Limestone continues to welcome and support Syrian newcomers who now call the Kingston area home.
Working with the Kingston Immigration Partnership (KIP), school staff work to ensure a smooth transition for refugees including providing education or educational supports to school-aged children. The process to get children registered for school is a collaborative process that involves a settlement worker, interpreters as required, school staff and any sponsoring agencies.
“Every situation is very different,” says Centennial Public School Vice Principal Wilma Pettingill, “but we always begin in the same place – with ensuring students and families are made to feel welcome and safe.”
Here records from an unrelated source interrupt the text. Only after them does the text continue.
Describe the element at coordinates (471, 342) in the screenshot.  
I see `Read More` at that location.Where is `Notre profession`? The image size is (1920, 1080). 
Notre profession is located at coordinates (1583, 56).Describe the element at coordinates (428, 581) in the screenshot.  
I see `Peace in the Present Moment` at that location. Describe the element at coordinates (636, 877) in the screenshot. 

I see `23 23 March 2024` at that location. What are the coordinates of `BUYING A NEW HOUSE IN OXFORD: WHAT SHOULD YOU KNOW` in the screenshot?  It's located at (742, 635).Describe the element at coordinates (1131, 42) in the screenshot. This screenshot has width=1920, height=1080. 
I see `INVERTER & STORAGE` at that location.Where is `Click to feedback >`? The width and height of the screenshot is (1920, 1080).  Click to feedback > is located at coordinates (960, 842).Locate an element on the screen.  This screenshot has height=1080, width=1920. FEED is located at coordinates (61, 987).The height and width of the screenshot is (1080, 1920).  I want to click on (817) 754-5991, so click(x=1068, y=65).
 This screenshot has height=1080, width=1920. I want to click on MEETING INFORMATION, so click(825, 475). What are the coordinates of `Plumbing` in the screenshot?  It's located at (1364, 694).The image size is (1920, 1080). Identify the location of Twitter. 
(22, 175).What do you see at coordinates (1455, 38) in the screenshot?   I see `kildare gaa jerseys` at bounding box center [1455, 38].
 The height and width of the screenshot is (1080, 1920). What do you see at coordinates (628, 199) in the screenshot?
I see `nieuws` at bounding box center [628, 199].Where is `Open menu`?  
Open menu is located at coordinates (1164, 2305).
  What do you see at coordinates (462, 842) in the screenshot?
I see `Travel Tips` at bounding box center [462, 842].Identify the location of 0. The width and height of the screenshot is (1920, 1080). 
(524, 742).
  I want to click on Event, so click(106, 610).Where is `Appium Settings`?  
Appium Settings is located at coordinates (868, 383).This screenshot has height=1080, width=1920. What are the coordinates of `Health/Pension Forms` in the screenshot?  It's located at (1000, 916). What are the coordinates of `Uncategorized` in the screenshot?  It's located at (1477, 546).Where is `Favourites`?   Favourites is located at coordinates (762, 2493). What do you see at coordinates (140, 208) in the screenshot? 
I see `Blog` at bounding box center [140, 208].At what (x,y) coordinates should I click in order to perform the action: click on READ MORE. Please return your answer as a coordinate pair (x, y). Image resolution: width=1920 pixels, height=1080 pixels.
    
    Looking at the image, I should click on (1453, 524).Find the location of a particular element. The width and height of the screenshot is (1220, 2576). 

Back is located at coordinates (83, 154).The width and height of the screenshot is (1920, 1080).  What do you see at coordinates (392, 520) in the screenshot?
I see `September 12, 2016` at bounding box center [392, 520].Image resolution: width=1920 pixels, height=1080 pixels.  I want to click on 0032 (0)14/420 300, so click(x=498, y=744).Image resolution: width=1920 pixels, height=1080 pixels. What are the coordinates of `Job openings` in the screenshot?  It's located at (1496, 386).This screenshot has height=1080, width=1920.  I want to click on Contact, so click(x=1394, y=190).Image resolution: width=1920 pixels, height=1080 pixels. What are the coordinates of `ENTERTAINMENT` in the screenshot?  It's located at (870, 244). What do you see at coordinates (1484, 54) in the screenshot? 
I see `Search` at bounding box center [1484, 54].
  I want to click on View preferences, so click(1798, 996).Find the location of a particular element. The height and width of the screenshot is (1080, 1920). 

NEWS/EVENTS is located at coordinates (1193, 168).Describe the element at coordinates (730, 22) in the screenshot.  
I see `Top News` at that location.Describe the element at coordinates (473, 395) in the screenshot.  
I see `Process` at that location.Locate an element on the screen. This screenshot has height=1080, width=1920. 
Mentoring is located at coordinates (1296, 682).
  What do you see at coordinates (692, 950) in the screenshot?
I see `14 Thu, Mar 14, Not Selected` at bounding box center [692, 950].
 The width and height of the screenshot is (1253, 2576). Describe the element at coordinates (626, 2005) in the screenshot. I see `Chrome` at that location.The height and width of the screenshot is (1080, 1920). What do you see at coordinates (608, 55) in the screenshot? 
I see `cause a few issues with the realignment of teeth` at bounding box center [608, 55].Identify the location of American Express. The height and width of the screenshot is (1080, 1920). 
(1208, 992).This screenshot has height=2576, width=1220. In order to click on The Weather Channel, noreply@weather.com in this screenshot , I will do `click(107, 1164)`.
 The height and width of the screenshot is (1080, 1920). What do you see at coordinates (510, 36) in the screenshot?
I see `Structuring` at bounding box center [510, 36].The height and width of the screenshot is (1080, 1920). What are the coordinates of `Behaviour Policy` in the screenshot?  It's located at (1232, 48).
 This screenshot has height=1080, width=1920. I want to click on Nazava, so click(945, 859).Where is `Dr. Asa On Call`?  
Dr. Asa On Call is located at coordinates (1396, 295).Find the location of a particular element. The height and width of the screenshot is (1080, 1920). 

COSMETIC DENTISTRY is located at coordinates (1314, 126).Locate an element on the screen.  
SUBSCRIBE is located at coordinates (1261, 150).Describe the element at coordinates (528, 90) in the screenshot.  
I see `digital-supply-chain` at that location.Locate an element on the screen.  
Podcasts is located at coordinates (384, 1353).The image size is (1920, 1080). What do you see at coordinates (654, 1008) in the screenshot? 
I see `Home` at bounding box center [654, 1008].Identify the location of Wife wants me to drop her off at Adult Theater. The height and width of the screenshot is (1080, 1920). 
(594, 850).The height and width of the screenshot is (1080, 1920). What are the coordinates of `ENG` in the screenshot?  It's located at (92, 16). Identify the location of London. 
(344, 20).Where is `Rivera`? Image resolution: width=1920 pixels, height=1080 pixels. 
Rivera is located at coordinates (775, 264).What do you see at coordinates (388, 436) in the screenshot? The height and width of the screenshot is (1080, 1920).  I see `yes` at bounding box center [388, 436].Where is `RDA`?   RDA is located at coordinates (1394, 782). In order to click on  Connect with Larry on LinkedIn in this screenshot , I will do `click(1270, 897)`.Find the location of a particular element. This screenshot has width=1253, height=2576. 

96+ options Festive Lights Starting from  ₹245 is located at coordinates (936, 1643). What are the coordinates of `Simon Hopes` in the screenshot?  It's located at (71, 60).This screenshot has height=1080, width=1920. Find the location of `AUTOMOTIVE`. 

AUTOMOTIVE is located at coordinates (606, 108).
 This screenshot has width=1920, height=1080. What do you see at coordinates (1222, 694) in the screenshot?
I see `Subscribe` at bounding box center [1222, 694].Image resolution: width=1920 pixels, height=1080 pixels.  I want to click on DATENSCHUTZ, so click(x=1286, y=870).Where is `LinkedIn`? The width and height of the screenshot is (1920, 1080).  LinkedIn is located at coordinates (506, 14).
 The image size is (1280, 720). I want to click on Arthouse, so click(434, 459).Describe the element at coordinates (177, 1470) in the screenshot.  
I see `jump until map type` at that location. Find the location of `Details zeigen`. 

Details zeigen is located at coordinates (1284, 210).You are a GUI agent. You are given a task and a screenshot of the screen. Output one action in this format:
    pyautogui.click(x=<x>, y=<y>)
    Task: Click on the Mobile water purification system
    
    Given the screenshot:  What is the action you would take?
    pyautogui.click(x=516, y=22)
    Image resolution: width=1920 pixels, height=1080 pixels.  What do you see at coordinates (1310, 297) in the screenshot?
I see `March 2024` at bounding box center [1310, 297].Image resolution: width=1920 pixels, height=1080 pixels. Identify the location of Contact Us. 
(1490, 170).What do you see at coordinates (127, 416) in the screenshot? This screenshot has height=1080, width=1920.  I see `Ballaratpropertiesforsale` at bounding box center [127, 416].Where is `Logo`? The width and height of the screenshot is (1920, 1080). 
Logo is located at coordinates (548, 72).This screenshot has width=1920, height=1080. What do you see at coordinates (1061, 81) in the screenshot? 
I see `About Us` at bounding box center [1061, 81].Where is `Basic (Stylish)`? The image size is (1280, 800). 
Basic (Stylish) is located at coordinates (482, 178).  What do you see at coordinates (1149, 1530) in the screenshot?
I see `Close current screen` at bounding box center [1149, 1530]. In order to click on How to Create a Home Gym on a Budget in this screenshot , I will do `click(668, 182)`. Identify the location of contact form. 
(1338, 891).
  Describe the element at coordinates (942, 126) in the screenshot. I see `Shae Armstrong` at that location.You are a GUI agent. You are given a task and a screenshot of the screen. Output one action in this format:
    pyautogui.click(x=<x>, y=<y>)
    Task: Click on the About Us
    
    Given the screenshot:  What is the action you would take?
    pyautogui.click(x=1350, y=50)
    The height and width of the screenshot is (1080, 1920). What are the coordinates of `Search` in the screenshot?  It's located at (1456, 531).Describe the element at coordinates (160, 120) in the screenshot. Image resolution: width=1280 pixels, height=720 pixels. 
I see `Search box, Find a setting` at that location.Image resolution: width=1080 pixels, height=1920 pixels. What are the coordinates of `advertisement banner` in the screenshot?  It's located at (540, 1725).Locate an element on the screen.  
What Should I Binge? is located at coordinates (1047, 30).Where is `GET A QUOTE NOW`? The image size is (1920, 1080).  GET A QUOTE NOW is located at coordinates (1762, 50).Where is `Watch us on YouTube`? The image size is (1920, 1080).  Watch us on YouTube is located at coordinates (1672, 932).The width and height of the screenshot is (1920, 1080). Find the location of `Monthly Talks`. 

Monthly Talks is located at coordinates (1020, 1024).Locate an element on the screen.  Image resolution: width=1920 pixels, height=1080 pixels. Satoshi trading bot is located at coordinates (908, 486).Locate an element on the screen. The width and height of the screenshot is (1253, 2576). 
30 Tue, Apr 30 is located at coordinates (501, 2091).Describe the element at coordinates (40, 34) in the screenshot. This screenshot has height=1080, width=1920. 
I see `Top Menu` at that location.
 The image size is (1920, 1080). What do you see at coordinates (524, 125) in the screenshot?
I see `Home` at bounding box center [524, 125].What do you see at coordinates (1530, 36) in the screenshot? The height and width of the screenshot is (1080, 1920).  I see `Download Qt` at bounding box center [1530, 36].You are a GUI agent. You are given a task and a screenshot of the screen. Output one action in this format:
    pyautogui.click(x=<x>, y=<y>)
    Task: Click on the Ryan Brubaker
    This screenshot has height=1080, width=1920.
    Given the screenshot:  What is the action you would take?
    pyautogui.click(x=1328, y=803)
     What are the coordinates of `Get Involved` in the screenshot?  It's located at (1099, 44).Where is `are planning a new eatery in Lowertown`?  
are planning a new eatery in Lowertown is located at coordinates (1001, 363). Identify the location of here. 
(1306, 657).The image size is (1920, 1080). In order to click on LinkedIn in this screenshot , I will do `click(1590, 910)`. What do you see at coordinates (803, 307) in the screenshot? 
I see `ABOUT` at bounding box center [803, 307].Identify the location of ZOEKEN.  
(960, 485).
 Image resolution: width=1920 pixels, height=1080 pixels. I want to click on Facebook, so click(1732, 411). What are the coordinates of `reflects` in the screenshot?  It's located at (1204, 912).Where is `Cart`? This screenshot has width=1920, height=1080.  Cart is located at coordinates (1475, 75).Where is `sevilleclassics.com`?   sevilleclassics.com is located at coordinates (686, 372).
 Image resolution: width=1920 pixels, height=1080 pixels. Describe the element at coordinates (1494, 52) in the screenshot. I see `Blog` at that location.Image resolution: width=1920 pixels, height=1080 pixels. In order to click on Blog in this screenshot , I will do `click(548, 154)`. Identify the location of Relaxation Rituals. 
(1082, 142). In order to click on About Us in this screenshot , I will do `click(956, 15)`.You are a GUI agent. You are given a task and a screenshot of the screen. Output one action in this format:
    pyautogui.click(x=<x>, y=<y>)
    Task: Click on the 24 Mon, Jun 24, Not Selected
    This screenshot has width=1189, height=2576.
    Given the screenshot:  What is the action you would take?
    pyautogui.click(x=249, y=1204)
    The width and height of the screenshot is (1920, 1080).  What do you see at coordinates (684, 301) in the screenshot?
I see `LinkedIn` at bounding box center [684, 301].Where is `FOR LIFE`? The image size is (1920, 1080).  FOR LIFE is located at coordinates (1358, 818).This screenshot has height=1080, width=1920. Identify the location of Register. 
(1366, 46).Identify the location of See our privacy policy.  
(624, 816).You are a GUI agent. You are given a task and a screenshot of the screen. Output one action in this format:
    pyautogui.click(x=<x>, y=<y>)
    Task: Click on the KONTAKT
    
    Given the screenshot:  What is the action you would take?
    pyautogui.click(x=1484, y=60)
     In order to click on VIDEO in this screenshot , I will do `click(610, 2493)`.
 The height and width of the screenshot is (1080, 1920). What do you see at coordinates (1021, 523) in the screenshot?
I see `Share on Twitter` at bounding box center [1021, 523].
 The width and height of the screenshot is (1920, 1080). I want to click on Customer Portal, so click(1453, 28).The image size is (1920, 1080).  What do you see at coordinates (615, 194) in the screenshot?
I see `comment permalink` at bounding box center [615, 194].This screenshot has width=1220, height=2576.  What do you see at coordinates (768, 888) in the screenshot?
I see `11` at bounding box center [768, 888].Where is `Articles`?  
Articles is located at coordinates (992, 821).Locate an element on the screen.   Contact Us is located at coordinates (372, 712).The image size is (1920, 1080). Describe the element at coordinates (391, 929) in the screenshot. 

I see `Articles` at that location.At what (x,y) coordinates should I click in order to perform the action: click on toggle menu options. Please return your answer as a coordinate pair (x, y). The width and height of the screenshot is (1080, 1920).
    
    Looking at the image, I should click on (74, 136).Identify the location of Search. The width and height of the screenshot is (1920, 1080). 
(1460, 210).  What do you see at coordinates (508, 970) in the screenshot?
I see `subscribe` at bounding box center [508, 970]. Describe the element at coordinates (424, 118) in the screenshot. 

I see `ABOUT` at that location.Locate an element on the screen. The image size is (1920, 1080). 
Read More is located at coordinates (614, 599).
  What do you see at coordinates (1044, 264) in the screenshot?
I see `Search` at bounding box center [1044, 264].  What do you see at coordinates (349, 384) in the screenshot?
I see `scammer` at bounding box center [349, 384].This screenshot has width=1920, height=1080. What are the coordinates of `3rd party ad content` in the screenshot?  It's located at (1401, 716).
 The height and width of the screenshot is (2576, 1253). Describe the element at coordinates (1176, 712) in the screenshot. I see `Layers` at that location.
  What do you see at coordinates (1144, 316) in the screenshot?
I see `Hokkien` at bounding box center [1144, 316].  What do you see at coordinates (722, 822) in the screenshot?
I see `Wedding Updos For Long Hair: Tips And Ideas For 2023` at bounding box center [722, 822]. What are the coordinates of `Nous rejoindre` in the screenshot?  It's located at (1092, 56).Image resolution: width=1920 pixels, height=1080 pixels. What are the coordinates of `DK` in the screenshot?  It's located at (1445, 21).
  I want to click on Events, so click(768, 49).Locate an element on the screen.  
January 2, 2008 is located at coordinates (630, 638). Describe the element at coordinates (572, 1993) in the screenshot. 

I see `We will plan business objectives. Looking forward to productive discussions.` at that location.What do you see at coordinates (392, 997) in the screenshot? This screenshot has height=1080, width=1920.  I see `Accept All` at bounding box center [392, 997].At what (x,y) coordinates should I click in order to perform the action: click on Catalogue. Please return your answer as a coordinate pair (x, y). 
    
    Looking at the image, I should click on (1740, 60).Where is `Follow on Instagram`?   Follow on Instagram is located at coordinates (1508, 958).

Transition meetings include an assessment of where the student is in terms of English language skills and what schooling, if any, they may have had. Tours of the school are provided, meetings with teachers and an opportunity to discuss any cultural or religions considerations. So far, says Pettingill, the transitions have been seamless.
Centennial is a diverse school community and has a large population of newcomers from Syria and other countries. It is accustomed to welcoming new students regularly. Mrs. Murphy’s class, for example, created welcome posters with messages of support and friendship when Syrian newcomers first arrived to Kingston.
“Schools are the perfect location to welcome refugees, to learn cultural acceptance,” says Pettingill. “That’s what we are all about, learning from each other.”